Voter in 1998 approved giving the legislature power to sell bonds for storm water projects.
The $250 million bonds was intended to be used by the state Natural Resources Department to help with local storm water projects, but a change in federal tax laws has kept the sale from moving forward, which leaves $150 million in limbo. The last bond sale was in 2002.
Supporters say Amendment 4 will make it easier for water and sewer districts to obtain tax-free grants and loans from the state. No organized public opposition has emerged.
Boone County Public Works spokeswoman Georganna Bowman said if the amendment passes, the County could apply for a grant to fix the failing infrastructure in subdivisions owned by the county. She said some of the subdivisions are thirty years old and did not have adequate storm water control when they were built.
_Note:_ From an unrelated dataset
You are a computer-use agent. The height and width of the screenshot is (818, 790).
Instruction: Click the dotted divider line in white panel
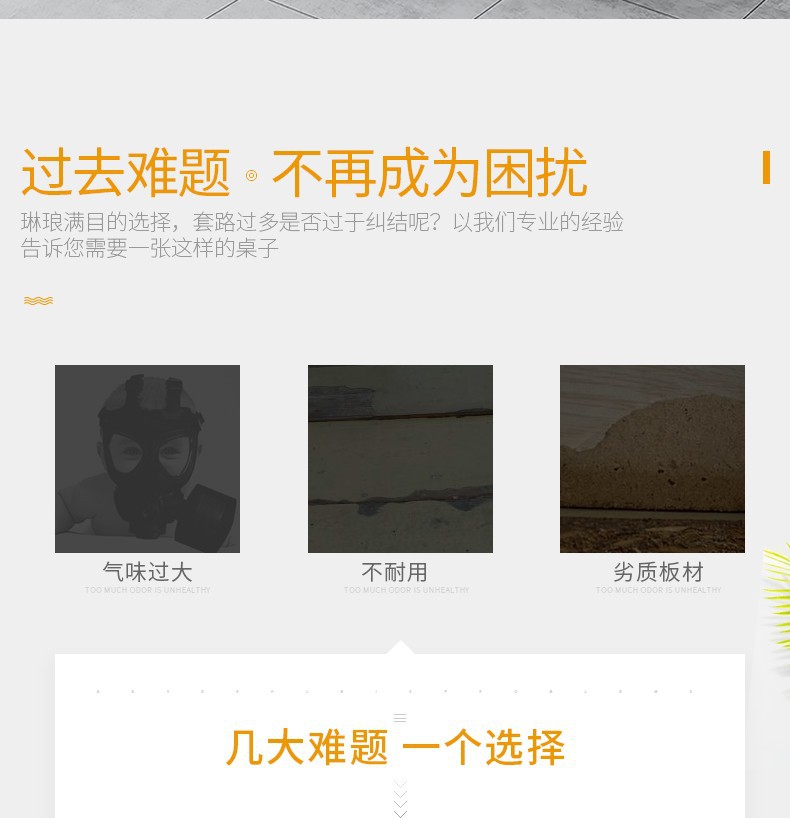(x=394, y=691)
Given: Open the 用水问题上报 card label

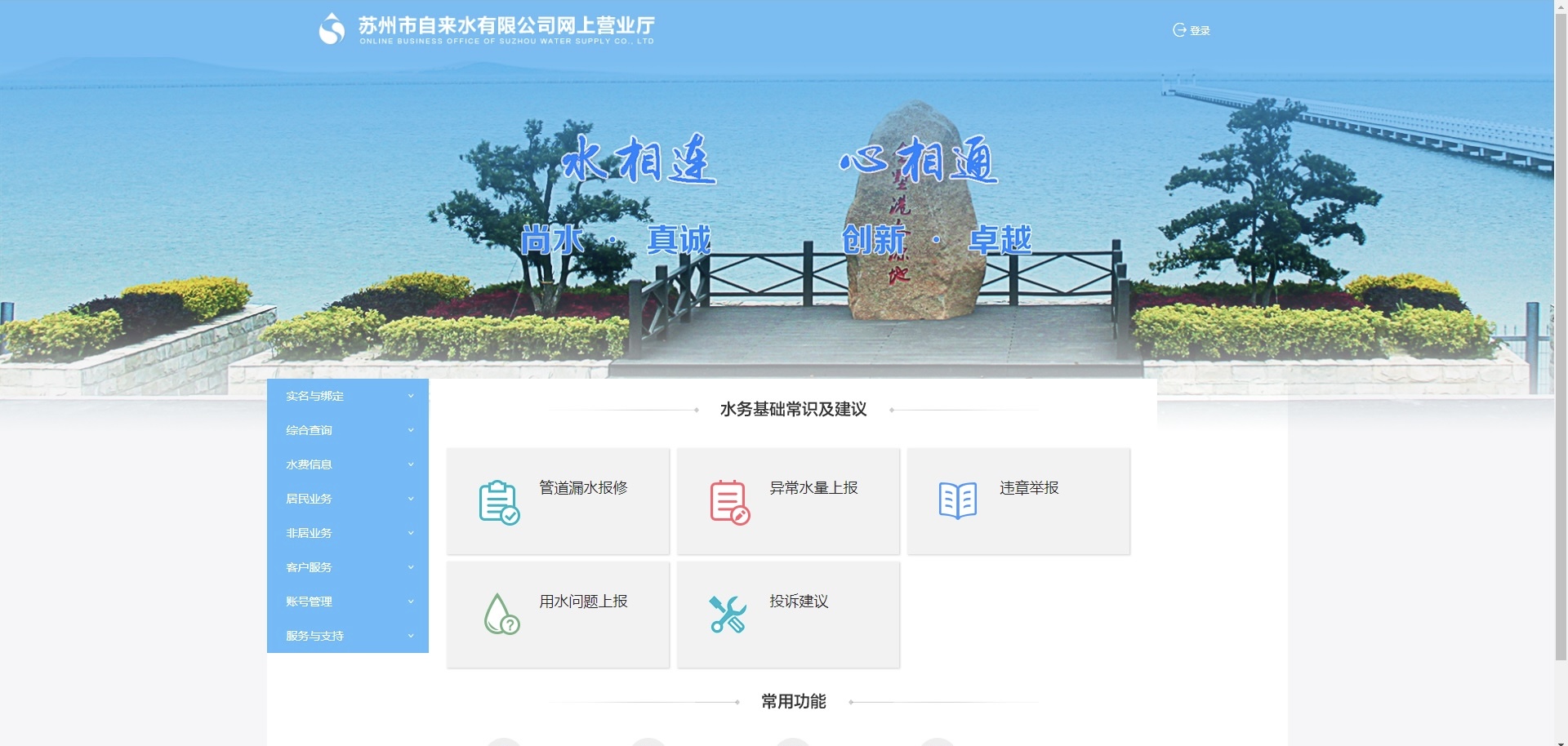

"I would love to be able to apply those loans to the infrastructure cost," Bowman said. She said the county does not have a designated storm water fund.
One of the changes the amendment would clarify is that only public water and sewer districts could receive loans or grants for the storm water control projects. The constitution already prohibits the state from granting or lending public money to private individuals or corporations, so this may be superfluous change.
The proposal also eliminates the restriction that state grants can pay for no more that 50 percent of a project's total cost. The existing requirement is that local governments or water and sewer districts must pay for the other half. If the amendment passes, the state could theoretically pay for the entire cost of local projects.
According to Missouri's official fair ballot language, the amendment will have no impact on taxes.
It would also eliminate the existing cap of $20 million per fiscal year on appropriations to the storm water control fund. The restriction that appropriated money must be divided evenly between loans and grants would be eliminated.
Because loans must be repaid and grants do not, Bowman said the County would prefer to pursue grants.
"You always love grants over loans," she said.
Appropriated money in the storm water control fund that is not used within two years would not revert back to state funds, as is the current case. Instead the money would stay in the fund and accrue interest.
Natural Resources Department spokeswoman Joy Reven said if the amendment passes bonds may be sold by the state, but it doesn't guarantee the sales will be made. She said if the state sells the bonds it will create new jobs at the department.
Reven said she doesn't think there will be any disadvantages to the state if the amendment passes.
"If it doesn't pass, the $150 million will still be out there," she said.
Bruce Wylie, executive director of the Society of Professional Engineers, said the society supports the amendment because it would give more flexibility to the entities that make decisions concerning storm water bonds and allow more flexibility to the balance of grants and loans.
"If gives them more control of financing storm water projects," Wylie said.